Chego a casa, ligo a maquineta e vejo que a RTP transmite aquela macaquice dos Laureus, algo a que chamam “óscares do desporto” sem qualquer cabimento, pois a importância é praticamente nenhuma, ao contrário dos prémios da indústria cinematográfica. Nesse momento, um repórter tem ao lado Jackie Chan e pede-lhe, já não sei com que palavras, para fazer em directo algumas das habilidades que faz nos filmes.

Somos um país de parolos. A televisão mostra-o.

Vários profissionais da estação pública estavam destacados para o tapete vermelho posto à entrada do Casino Estoril, claramente a apanhar os restos de uma produção americana que cá vem por causa do sol, da comida e de umas quaisquer contrapartidas que pouco importam. Passavam a palavra de uns para outros, todos sem nada para dizer além de “Morgan Freeman ainda aqui não passou”, ou trocar uma série de palavras tontas com alguns desportistas, até que um se saiu com a pérola costumeira a respeito do próprio trabalho (cito de cor, só para dar uma ideia): “A segurança está apertada, e esta porta é o sítio até onde deixam ir os jornalistas”.

Jornalismo é uma coisa importante, que devia ser elevada, mas as lógicas comerciais transformam-no cada vez mais numa espécie de entretenimento. É claro que os profissionais da RTP ali postos eram jornalistas a cumprir ordens. Mas creio que podiam ter mais um pouco de juízo e não desbaratar o designativo da profissão em momentos destes, em que são obrigados a protagonizar tontarias em directo (talvez julguem estar a fazer um grande serviço e, aí, o caso é ainda mais sério...). É que, de tanta autopromoção típica dos directos televisivos – “os jornalistas isto, os jornalistas aquilo, não deixam trabalhar os jornalistas nem jogar o Mantorras...” –, o público convence-se, inevitavelmente, de que jornalista é sinónimo de sujeito que anda de microfone em punho ao sabor dos caprichos de terceiros, mais ou menos célebres, isto é, verdadeiramente notórios ou ocos como os da quinta da TVI e afins.

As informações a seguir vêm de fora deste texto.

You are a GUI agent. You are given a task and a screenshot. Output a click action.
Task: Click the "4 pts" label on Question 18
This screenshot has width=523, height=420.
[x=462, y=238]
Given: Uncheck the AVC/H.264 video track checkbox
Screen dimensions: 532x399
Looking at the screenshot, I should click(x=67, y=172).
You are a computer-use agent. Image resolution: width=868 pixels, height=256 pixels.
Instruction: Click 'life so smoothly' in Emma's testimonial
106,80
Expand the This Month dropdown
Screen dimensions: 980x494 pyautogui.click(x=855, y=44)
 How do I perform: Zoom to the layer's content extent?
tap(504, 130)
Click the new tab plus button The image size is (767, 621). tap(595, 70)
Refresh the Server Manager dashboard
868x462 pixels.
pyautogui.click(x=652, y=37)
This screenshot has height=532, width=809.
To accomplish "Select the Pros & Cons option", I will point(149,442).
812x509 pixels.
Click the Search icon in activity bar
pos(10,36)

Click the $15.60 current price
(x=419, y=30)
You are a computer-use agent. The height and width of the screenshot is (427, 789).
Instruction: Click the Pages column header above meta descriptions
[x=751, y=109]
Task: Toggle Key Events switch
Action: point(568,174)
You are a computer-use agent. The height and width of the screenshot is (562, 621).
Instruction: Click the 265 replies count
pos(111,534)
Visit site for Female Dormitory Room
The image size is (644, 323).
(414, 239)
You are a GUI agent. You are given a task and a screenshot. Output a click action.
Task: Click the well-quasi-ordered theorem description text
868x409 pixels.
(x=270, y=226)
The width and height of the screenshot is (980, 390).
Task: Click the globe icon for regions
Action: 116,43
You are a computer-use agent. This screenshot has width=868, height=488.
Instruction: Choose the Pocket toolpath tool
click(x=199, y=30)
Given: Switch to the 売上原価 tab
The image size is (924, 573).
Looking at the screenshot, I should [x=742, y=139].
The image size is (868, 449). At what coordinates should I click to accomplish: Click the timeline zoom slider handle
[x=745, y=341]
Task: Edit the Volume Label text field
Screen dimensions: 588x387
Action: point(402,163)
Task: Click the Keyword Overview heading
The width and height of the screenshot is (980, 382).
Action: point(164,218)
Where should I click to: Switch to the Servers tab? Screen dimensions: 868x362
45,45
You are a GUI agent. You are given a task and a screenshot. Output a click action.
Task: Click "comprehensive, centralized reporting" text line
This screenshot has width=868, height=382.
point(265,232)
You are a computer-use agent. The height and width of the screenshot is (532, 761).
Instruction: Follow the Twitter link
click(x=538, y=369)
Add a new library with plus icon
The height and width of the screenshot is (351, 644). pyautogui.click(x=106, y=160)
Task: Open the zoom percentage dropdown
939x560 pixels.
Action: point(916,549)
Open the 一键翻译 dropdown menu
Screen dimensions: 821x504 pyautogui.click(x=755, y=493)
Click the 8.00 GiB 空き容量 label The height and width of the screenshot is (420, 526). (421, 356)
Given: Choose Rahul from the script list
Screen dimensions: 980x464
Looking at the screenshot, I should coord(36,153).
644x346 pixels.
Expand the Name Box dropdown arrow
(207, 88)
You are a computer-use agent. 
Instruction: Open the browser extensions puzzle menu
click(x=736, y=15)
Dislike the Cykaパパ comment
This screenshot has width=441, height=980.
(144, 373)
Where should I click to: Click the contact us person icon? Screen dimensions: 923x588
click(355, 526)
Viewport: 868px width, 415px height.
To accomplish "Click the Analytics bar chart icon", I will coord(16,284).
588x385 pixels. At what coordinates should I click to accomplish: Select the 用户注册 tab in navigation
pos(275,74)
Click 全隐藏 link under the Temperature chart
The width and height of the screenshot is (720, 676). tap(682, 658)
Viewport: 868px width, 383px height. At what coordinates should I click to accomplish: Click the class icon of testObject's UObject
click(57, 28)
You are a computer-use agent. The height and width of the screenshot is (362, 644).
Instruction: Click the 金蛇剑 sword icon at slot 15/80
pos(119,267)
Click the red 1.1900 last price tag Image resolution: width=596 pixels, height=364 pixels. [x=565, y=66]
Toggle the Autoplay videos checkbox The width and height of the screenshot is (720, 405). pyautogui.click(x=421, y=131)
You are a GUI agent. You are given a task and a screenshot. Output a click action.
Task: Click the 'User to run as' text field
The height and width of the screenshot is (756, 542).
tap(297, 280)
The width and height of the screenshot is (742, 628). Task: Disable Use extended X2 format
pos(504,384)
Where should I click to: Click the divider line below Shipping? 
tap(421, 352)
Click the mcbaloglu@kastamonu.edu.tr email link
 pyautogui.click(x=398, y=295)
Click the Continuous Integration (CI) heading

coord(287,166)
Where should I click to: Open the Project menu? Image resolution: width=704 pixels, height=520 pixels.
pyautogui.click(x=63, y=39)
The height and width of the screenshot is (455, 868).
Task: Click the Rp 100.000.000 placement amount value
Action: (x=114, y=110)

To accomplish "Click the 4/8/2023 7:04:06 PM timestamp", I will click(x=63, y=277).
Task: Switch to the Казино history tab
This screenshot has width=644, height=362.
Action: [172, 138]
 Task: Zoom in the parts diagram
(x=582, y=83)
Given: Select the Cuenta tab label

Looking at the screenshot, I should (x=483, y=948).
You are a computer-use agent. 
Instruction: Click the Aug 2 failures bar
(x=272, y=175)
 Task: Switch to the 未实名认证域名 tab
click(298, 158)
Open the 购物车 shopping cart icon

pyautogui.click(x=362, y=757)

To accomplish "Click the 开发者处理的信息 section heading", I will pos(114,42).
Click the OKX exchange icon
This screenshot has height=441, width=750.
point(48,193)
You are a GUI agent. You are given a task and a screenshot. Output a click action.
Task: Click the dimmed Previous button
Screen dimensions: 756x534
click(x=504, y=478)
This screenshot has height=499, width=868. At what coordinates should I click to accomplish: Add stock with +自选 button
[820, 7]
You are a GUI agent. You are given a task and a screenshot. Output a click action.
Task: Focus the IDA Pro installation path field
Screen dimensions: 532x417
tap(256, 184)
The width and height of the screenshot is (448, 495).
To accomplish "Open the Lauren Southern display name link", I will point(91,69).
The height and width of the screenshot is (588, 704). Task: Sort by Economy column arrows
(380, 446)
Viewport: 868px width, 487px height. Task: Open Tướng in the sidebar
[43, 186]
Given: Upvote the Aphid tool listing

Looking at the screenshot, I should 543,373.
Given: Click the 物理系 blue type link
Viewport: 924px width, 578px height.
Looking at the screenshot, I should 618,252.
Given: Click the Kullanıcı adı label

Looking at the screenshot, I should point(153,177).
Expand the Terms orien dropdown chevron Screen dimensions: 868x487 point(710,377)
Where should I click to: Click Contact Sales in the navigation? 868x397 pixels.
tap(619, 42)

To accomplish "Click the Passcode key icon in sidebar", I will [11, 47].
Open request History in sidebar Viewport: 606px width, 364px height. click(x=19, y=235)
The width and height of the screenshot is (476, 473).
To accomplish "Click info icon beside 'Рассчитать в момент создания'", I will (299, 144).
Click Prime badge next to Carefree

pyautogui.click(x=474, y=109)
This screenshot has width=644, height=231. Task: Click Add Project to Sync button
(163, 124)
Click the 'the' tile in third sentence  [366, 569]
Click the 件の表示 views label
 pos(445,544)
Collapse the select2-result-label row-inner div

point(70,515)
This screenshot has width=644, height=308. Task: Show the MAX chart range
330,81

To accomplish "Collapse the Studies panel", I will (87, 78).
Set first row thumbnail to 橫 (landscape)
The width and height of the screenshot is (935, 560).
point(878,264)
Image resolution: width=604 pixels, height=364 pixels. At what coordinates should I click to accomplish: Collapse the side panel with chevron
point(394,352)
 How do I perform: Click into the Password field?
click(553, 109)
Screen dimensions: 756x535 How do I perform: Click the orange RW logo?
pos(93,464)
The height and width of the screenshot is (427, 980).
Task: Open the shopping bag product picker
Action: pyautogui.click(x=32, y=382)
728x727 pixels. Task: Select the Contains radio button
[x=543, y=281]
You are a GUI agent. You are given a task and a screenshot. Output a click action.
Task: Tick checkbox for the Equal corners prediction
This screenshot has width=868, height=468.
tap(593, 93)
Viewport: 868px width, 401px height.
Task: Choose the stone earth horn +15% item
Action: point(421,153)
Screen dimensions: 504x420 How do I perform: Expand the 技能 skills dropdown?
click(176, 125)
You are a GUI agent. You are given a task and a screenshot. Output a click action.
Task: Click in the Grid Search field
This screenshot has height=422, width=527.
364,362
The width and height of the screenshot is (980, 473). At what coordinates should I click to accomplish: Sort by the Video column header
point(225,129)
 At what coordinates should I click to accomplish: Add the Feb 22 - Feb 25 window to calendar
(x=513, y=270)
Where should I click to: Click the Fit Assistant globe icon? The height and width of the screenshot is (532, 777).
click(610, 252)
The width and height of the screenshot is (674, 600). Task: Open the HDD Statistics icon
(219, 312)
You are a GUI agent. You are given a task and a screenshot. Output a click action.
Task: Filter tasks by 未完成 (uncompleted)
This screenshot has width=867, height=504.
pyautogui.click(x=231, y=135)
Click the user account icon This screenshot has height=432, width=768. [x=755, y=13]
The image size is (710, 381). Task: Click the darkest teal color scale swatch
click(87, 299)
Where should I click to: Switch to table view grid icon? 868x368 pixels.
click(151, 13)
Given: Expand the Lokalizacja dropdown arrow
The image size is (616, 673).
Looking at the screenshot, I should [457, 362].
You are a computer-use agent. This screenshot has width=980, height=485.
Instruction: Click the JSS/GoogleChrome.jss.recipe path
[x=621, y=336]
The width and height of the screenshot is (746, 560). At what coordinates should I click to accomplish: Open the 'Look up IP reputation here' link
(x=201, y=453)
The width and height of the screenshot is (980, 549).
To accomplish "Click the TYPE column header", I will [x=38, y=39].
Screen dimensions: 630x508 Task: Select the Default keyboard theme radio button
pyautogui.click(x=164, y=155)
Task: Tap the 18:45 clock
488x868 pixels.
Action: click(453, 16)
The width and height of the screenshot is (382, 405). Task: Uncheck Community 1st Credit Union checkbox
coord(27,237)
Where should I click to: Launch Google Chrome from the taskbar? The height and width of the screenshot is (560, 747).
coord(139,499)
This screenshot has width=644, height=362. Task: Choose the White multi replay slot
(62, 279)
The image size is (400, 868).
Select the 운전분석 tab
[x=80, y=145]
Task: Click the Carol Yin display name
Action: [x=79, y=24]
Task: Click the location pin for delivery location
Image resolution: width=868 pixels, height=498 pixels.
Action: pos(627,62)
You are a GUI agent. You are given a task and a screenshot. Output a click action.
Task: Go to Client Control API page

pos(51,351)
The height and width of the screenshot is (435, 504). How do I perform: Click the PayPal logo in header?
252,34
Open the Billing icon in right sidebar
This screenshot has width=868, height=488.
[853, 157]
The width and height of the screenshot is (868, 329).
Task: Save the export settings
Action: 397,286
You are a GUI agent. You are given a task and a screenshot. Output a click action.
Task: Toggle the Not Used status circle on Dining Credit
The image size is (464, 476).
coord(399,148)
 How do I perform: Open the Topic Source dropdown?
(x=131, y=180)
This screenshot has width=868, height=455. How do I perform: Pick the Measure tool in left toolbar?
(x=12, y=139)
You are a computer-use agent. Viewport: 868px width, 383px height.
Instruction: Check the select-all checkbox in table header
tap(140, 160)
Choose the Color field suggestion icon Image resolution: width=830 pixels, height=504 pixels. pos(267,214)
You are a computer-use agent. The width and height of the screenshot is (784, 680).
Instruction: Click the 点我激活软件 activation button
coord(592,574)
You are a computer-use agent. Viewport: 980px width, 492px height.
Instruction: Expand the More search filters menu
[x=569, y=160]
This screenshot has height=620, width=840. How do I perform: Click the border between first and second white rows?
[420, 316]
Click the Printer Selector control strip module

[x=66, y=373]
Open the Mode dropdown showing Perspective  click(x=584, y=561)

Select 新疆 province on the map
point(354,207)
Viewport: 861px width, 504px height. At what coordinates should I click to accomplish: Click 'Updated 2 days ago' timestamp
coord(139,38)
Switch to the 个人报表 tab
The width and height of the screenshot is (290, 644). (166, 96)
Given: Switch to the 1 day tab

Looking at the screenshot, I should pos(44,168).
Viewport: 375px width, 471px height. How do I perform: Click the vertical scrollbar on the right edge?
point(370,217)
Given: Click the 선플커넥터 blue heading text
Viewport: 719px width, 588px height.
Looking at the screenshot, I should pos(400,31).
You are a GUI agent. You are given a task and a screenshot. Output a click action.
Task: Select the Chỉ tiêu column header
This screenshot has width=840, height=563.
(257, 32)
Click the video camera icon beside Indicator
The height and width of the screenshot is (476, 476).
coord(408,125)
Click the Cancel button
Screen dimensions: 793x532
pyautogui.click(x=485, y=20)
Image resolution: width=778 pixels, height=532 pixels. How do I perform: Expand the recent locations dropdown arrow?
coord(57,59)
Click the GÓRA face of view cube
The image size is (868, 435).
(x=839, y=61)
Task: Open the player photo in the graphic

Depois, havia o rei de Espanha, que também lá esteve, talvez para que os americanos se convençam, em definitivo, de que estamos sob a tutela de Madrid. Porque o repórter da RTP já não tem dúvidas. O que nós vimos no televisor foi o monarca, cumprindo as normas protocolares, a dar a primazia a Maria José Ritta, que, em representação do presidente da República, era a dona da casa. Porém, o pé-de-microfone que ouvíamos falou sempre na “comitiva do rei de Espanha”.

Já agora, continuando a falar em jornalistas, o Telejornal começou logo a seguir, enfatizando as más notícias dadas pelo governador do Banco de Portugal, a propósito do défice. Seguiu-se o comentário, um diálogo entre José Rodrigues dos Santos e Sérgio Figueiredo, dois jornalistas que, como todos imaginarão, ganham infinitamente mais do que a média dos restantes em Portugal. Ora, o director do “Jornal de Negócios”, que tem todos os tiques dos jornalistas especializados em Economia, não tem pudor nenhum em dizer que, passando a solução pelo aumento da receita e pela diminuição da despesa, os sacrifícios, em matéria de poupança pública, terão de ser feitos à custa de sacrifício das políticas sociais. Pelo que notei atrás, compreende-se, já que o abrilhantado colunista está a salvo, se não for homem de muitos excessos, dos apertos vividos pela multidão de portugueses que vivem em asfixia financeira.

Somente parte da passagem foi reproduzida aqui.